CK2beta gene silencing increases cell susceptibility to influenza A virus infection resulting in accelerated virus entry and higher viral protein content

Background

Influenza A virus (IVA) exploits diverse cellular gene products to support its replication in the host. The significance of the regulatory (β) subunit of casein kinase 2 (CK2β) in various cellular mechanisms is well established, but less is known about its potential role in IVA replication. We studied the role of CK2β in IVA-infected A549 human epithelial lung cells.

Results

Activation of CK2β was observed in A549 cells during virus binding and internalization but appeared to be constrained as replication began. We used small interfering RNAs (siRNAs) targeting CK2β mRNA to silence CK2β protein expression in A549 cells without affecting expression of the CK2α subunit. CK2β gene silencing led to increased virus titers, consistent with the inhibition of CK2β during IVA replication. Notably, virus titers increased significantly when CK2β siRNA-transfected cells were inoculated at a lower multiplicity of infection.
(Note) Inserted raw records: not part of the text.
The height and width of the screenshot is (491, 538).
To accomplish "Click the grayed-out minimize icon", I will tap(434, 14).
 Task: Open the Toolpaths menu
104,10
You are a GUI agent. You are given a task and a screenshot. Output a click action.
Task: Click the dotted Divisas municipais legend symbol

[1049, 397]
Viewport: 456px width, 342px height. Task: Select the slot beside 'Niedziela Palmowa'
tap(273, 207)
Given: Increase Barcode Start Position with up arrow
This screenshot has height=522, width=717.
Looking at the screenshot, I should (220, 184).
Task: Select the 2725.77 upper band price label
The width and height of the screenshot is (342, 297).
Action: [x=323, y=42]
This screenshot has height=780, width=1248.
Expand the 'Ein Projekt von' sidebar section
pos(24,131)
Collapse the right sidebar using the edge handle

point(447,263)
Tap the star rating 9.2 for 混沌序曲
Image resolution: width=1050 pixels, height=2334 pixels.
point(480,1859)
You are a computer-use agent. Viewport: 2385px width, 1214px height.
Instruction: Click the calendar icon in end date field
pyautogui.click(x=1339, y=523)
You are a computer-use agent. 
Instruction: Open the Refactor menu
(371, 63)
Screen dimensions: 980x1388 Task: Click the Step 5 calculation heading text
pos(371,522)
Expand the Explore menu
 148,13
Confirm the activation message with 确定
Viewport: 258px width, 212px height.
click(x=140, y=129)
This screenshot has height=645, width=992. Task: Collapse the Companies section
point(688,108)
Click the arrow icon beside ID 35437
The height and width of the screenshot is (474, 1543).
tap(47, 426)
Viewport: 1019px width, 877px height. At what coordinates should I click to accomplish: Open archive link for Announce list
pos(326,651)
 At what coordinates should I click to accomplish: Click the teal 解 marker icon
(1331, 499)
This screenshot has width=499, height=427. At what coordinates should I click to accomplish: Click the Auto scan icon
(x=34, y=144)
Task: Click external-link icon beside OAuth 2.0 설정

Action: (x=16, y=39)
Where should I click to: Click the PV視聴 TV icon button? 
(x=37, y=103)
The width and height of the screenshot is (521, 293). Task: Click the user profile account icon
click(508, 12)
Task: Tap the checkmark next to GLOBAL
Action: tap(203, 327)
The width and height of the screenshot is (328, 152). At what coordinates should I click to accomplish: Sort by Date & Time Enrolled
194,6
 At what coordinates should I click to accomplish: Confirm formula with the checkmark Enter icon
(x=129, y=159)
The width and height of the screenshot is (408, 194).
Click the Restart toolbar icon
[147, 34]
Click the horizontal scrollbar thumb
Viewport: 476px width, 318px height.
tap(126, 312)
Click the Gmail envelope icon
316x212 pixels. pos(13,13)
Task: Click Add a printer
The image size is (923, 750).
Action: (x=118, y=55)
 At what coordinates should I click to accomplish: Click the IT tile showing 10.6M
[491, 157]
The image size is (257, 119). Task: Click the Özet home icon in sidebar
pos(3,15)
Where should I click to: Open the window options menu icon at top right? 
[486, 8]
Virus titers also increased in cells treated with a specific CK2 inhibitor but decreased in cells treated with a CK2β stimulator. CK2β absence did not impair nuclear export of viral ribonucleoprotein complexes (6 h and 8 h after inoculation) or viral polymerase activity (analyzed in a minigenome system). The enhancement of virus titers by CK2β siRNA reflects increased cell susceptibility to influenza virus infection resulting in accelerated virus entry and higher viral protein content.

Conclusion

This study demonstrates the role of cellular CK2β protein in the viral biology. Our results are the first to demonstrate a functional link between siRNA-mediated inhibition of the CK2β protein and regulation of influenza A virus replication in infected cells. Overall, the data suggest that expression and activation of CK2β inhibits influenza virus replication by regulating the virus entry process and viral protein synthesis.